### TAREAS Y EJERCICIOS
**A.** ¿Qué factores suma el texto sobre el cine español al desolador panorama en la frase que empieza con «Y si además contamos con»?
**B.** Escribe la continuación del texto sobre el cine español a partir de su última frase.

### FRAGMENTO PARA LEER
================
LA GRAN BELLEZA

Hace unos días la prensa reproducía una frase de Martin Schulz, el candidato socialista aspirante a la Presidencia de la Comisión Europea al analizar los nefastos resultados que están cosechando la socialdemocracia en toda Europa: “¿Y si en lugar de preguntarnos por qué los votantes nos han abandonado, nos preguntamos si no hemos sido nosotros quienes hemos abandonado a nuestros votantes?”. Esta autocrítica, demoledora, tan poco frecuente en la clase política, puede trasladarse a muchos sectores en los que el público ha dado la espalda.
La reflexión del político me hizo pensar en el cine y, en concreto, en el cine español, otrora decían de lo mejor de Europa; ahora hay pocos proyectos interesantes y son, a mi juicio, reiterativos, lo que origina que cuando sales de la sala, tienes la sensación de que ya habías visto la película anteriormente. Partiendo de esa percepción, es difícil que un servidor, consumidor habitual del cine hecho dentro de nuestras fronteras, se anime a pasar por taquilla para ver algo que, en principio, me parece poco atractivo. Y si además contamos con el pirateo, con la subida del IVA y con esta crisis que va acabar con todos nosotros, tenemos un panorama desolador.
================
Registros de datos
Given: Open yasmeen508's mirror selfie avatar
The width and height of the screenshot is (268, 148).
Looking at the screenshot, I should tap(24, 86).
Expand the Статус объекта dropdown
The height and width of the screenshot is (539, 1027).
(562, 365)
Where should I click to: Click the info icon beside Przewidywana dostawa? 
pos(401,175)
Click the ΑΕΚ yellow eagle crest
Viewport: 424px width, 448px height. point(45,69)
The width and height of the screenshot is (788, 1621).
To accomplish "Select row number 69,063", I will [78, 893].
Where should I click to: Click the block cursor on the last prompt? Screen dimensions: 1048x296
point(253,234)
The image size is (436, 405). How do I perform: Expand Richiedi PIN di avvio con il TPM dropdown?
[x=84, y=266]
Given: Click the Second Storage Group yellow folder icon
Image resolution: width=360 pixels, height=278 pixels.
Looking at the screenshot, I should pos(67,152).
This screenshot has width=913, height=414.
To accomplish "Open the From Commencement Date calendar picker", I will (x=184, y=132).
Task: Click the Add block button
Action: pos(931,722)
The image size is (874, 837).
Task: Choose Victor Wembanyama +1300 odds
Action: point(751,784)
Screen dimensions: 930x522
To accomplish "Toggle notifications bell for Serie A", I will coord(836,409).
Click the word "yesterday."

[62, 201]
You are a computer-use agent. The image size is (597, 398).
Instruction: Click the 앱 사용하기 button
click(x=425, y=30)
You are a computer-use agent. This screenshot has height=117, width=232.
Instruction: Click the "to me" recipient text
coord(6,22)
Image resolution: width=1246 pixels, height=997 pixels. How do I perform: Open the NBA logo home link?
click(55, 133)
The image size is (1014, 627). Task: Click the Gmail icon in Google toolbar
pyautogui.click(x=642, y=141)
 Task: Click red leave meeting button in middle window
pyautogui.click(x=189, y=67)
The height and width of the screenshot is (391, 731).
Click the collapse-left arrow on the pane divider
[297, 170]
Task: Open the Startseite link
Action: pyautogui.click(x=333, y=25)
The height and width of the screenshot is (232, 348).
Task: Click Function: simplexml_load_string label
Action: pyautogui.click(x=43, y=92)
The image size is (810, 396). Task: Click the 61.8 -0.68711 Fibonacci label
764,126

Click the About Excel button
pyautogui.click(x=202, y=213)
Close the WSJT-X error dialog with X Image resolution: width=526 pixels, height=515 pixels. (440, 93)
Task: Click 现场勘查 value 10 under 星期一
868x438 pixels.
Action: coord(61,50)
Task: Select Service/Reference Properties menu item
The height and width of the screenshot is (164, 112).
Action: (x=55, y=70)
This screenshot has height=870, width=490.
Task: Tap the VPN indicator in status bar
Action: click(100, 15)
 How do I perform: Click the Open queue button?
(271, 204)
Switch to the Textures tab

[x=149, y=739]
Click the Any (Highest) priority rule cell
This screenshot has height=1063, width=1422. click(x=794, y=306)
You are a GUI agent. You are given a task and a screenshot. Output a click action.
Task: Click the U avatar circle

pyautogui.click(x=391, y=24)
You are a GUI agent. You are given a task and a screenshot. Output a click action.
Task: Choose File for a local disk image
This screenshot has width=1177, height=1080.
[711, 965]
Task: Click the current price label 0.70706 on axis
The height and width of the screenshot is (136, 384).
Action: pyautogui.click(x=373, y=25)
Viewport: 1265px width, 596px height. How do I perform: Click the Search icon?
================
### RESPUESTAS
**A.** El pirateo, la subida del IVA y la crisis.

**B.**
Pero resulta que de tanto en tanto viene de Europa alguna obra sorprendente que haces que te preguntes: ¿no podía hacerse algo así en España? Y esta pregunta me la hice a mí mismo cuando terminé de visionar en nuestro Cine Metropol la película italiana “La gran belleza”; el guión según el portal de internet especializado en cine “Filmaffinity” es el siguiente: “En Roma, durante el verano, nobles decadentes, arribistas, políticos, criminales de altos vuelos, periodistas, actores, prelados, artistas e intelectuales tejen una trama de relaciones inconsistentes que se desarrollan en fastuosos palacios y villas. El centro de todas las reuniones es Jep Gambardella (Toni Servillo), un escritor de 65 años que escribió un solo libro y practica el periodismo. Dominado por la indolencia y el hastío, asiste a este desfile de personajes poderosos pero insustanciales, huecos y deprimentes”.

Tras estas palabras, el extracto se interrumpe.